It is certainly not logging all function calls, but it is logging some!
I suspect only actual calls to 'call' intself are being processed

Only a quick test, but it seems to work for me.
It may not be useful this way, but I'm basically restoring the prototype whilst in my replacement's body and then "unrestoring" it before exiting.
This example simply logs all function calls - though there may be some fatal flaw I've yet to detect; doing this over a coffee break
implementation
callLog = [];
/* set up an override for the Function call prototype
* #param func the new function wrapper
*/
function registerOverride(func) {
oldCall = Function.prototype.call;
Function.prototype.call = func;
}
/* restore you to your regular programming
*/
function removeOverride() {
Function.prototype.call = oldCall;
}
/* a simple example override
* nb: if you use this from the node.js REPL you'll get a lot of buffer spam
* as every keypress is processed through a function
* Any useful logging would ideally compact these calls
*/
function myCall() {
// first restore the normal call functionality
Function.prototype.call = oldCall;
// gather the data we wish to log
var entry = {this:this, name:this.name, args:{}};
for (var key in arguments) {
if (arguments.hasOwnProperty(key)) {
entry.args[key] = arguments[key];
}
}
callLog.push(entry);
// call the original (I may be doing this part naughtily, not a js guru)
this(arguments);
// put our override back in power
Function.prototype.call = myCall;
}
usage
I've had some issues including calls to this in one big paste, so here's what I was typing into the REPL in order to test the above functions:
/* example usage
* (only tested through the node.js REPL)
*/
registerOverride(myCall);
console.log("hello, world!");
removeOverride(myCall);
console.log(callLog);

You can override Function.prototype.call, just make sure to only apply functions within your override.
window.callLog = [];
Function.prototype.call = function() {
Array.prototype.push.apply(window.callLog, [[this, arguments]]);
return this.apply(arguments[0], Array.prototype.slice.apply(arguments,[1]));
};

I found it easiest to instrument the file, using an automatic process. I built this little tool to make it easier for myself. Perhaps somebody else will find it useful. It's basically awk, but easier for a Javascript programmer to use.
// This tool reads a file and builds a buffer of say ten lines.
// When a line falls off the end of the buffer, it gets written to the output file.
// When a line is read from the input file, it gets written to the first line of the buffer.
// After each occurrence of a line being read from the input file and/or written to the output
// file, a routine is given control.
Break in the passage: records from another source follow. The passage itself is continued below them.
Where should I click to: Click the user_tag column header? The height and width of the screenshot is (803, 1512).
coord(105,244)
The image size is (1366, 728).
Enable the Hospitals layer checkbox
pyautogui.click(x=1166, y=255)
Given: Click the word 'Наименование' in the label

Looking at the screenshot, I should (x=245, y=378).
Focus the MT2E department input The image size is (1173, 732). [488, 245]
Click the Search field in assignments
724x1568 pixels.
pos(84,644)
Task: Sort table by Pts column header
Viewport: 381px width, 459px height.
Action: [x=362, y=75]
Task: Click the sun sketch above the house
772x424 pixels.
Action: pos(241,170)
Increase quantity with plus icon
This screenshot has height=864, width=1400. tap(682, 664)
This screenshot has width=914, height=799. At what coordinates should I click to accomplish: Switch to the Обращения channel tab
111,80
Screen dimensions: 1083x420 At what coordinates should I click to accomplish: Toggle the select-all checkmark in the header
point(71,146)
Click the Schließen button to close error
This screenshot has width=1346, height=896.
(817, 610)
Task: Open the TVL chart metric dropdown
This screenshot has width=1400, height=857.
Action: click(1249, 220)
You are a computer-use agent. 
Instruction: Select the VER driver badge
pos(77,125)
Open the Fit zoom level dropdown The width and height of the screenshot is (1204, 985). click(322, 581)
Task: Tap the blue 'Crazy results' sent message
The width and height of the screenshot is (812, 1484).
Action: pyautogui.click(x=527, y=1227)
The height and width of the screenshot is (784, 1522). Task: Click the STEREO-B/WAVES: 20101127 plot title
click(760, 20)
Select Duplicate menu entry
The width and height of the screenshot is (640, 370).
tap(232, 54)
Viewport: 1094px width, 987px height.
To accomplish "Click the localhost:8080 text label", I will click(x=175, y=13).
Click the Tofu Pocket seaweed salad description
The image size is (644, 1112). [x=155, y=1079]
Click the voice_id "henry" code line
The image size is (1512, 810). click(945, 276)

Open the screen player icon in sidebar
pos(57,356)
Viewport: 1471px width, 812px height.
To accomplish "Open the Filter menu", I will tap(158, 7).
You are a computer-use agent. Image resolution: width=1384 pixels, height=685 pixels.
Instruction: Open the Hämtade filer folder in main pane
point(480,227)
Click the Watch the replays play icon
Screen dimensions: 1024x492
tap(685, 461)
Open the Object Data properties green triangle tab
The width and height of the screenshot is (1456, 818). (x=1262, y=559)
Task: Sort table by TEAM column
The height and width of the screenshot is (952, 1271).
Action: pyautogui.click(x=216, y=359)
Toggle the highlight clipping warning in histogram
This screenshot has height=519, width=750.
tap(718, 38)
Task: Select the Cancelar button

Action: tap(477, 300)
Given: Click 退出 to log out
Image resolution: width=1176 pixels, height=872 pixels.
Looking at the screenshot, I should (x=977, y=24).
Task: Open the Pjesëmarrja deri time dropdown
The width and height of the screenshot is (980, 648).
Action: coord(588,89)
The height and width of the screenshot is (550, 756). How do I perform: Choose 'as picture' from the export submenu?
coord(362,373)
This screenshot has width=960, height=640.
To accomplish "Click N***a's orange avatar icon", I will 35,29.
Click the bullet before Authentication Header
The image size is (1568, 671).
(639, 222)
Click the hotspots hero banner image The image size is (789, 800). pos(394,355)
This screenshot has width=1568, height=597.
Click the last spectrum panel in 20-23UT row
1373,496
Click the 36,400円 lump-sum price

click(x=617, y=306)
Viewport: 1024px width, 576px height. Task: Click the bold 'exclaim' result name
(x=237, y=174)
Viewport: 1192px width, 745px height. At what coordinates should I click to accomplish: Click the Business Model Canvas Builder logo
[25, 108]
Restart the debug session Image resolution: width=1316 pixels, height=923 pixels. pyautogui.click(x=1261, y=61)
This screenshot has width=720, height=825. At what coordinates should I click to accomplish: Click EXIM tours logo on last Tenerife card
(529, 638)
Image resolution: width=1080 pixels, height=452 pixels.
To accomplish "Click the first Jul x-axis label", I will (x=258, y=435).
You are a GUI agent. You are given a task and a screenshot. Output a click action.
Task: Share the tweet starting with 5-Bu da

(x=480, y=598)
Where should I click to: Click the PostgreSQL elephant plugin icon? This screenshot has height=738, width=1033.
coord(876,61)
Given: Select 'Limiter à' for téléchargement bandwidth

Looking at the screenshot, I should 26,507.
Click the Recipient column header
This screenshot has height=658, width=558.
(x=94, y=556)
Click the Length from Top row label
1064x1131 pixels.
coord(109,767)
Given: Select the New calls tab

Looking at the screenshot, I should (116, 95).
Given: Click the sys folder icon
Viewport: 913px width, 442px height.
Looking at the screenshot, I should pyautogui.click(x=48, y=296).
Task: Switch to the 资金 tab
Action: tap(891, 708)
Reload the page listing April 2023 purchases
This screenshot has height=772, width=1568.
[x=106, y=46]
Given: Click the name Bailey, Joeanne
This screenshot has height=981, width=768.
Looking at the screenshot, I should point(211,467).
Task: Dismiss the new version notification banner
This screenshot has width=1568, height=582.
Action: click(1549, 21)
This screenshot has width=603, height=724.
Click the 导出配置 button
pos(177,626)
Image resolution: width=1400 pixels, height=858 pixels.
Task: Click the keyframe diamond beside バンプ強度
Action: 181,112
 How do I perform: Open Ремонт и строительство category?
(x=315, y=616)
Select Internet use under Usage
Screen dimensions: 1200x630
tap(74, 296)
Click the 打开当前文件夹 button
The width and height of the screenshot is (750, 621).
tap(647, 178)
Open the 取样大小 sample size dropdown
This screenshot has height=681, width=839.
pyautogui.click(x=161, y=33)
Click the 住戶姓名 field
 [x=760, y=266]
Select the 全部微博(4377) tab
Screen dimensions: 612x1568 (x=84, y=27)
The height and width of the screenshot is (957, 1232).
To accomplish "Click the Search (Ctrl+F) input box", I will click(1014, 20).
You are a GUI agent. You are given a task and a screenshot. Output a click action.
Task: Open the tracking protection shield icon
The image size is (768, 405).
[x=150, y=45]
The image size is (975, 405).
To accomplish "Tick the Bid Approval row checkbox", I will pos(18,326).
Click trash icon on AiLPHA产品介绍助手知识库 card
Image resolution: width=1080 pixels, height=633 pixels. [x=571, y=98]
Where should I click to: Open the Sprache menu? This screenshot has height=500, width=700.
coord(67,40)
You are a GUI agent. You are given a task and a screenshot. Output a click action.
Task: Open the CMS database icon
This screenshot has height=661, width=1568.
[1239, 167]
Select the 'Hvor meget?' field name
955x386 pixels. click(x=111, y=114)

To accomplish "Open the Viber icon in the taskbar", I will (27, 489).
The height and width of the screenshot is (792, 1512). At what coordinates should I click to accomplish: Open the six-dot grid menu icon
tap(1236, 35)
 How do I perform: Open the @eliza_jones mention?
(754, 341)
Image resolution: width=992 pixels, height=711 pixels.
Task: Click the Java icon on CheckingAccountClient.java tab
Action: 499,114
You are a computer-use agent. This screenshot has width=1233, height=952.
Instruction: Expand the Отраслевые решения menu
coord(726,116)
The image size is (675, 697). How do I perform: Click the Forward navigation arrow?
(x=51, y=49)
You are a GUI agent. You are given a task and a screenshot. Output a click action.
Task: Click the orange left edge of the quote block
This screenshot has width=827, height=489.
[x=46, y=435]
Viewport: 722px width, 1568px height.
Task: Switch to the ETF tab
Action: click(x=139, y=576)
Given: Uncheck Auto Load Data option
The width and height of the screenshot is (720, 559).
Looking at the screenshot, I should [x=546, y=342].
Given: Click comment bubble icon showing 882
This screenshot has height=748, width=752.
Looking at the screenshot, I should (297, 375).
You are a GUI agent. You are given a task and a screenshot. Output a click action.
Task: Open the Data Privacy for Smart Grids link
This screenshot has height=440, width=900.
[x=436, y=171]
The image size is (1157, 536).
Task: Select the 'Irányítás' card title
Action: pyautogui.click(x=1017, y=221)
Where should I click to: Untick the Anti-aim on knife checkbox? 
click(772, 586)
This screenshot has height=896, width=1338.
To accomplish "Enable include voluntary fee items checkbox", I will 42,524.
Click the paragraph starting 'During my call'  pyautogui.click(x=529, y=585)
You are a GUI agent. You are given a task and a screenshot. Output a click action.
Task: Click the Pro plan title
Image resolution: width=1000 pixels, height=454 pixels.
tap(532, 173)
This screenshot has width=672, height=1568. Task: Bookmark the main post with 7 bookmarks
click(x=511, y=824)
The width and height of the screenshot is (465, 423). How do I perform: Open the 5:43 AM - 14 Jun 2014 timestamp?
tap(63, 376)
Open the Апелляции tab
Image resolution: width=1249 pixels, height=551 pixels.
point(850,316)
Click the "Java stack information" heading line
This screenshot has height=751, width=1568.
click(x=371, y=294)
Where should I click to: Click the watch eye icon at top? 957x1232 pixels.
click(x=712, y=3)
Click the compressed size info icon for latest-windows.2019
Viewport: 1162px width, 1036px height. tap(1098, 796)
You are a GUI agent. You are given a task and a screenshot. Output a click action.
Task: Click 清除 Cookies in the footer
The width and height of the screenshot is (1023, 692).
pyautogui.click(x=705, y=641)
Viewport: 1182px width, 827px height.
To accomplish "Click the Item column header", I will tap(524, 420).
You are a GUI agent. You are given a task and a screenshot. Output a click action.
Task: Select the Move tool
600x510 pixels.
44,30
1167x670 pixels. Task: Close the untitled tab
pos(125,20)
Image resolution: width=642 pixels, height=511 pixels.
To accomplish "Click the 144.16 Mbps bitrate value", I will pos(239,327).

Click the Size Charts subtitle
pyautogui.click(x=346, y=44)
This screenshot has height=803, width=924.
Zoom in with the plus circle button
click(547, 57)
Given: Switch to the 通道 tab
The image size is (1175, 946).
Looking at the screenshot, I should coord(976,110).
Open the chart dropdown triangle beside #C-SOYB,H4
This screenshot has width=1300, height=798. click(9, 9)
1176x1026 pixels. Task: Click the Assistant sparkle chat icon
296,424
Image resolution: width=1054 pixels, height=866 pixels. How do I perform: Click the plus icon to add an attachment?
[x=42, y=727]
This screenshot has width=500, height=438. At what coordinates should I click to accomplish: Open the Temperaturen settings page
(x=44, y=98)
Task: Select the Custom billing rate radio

The routine has the option of operating on the buffer.
// It can insert a line before or after a line that is there, based on the lines surrounding.
//
// The immediate case is that if I have a set of lines like this:
//
// getNum: function (a, c) {
// console.log(`getNum: function (a, c) {`);
// console.log(`arguments.callee = ${arguments.callee.toString().substr(0,100)}`);
// console.log(`arguments.length = ${arguments.length}`);
// for (var i = 0; i < arguments.length; i++) { console.log(`arguments[${i}] = ${arguments[i] ? arguments[i].toString().substr(0,100) : 'falsey'}`); }
// var d = b.isStrNum(a) ? (c && b.isString(c) ? RegExp(c) : b.getNumRegx).exec(a) : null;
// return d ? d[0] : null
// },
// compareNums: function (a, c, d) {
// console.log(`arguments.callee = ${arguments.callee.toString().substr(0,100)}`);
//
// I want to change that to a set of lines like this:
//
// getNum: function (a, c) {
// console.log(`getNum: function (a, c) {`);
// console.log(`arguments.callee = ${arguments.callee.toString().substr(0,100)}`);
// console.log(`arguments.length = ${arguments.length}`);
// for (var i = 0; i < arguments.length; i++) { console.log(`arguments[${i}] = ${arguments[i] ? arguments[i].toString().substr(0,100) : 'falsey'}`); }
// var d = b.isStrNum(a) ? (c && b.isString(c) ? RegExp(c) : b.getNumRegx).exec(a) : null;
// return d ? d[0] : null
// },
// compareNums: function (a, c, d) {
// console.log(`compareNums: function (a, c, d) {`);
// console.log(`arguments.callee = ${arguments.callee.toString().substr(0,100)}`);
//
// We are trying to figure out how a set of functions work, and I want each function to report
// its name when we enter it.
//
// To save time, options and the function that is called on each cycle appear at the beginning
// of this file. Ideally, they would be --something options on the command line.
const readline = require('readline');
//------------------------------------------------------------------------------------------------
// Here are the things that would properly be options on the command line. Put here for
// speed of building the tool.
const frameSize = 10;
const shouldReportFrame = false;
function reportFrame() {
for (i = frame.length - 1; i >= 0; i--) {
console.error(`${i}. ${frame[i]}`); // Using the error stream because the stdout stream may have been coopted.
}
}
function processFrame() {
// console.log(`******** ${frame[0]}`);
// if (frame[0].search('console.log(\`arguments.callee = \$\{arguments.callee.toString().substr(0,100)\}\`);') !== -1) {
// if (frame[0].search('arguments.callee') !== -1) {
// if (frame[0].search(/console.log\(`arguments.callee = \$\{arguments.callee.toString\(\).substr\(0,100\)\}`\);/) !== -1) {
var matchArray = frame[0].match(/([ \t]*)console.log\(`arguments.callee = \$\{arguments.callee.toString\(\).substr\(0,100\)\}`\);/);
if (matchArray) {
// console.log('******** Matched');
frame.splice(1, 0, `${matchArray[1]}console.log('${frame[1]}');`);
}
}
//------------------------------------------------------------------------------------------------
var i;
var frame = [];
const rl = readline.createInterface({
input: process.stdin
});
rl.on('line', line => {
if (frame.length > frameSize - 1) {
for (i = frame.length - 1; i > frameSize - 2; i--) {
process.stdout.write(`${frame[i]}\n`);
}
}
frame.splice(frameSize - 1, frame.length - frameSize + 1);
frame.splice(0, 0, line);
if (shouldReportFrame) reportFrame();
processFrame();
// process.stdout.write(`${line}\n`); // readline gives us the line with the newline stripped off
});
rl.on('close', () => {
for (i = frame.length - 1; i > -1; i--) {
process.stdout.write(`${frame[i]}\n`);
}
});
// Notes
//
// We are not going to control the writing to the output stream. In particular, we are not
// going to listen for drain events. Nodejs' buffering may get overwhelmed.
//

Can I override the Javascript Function object to log all function calls?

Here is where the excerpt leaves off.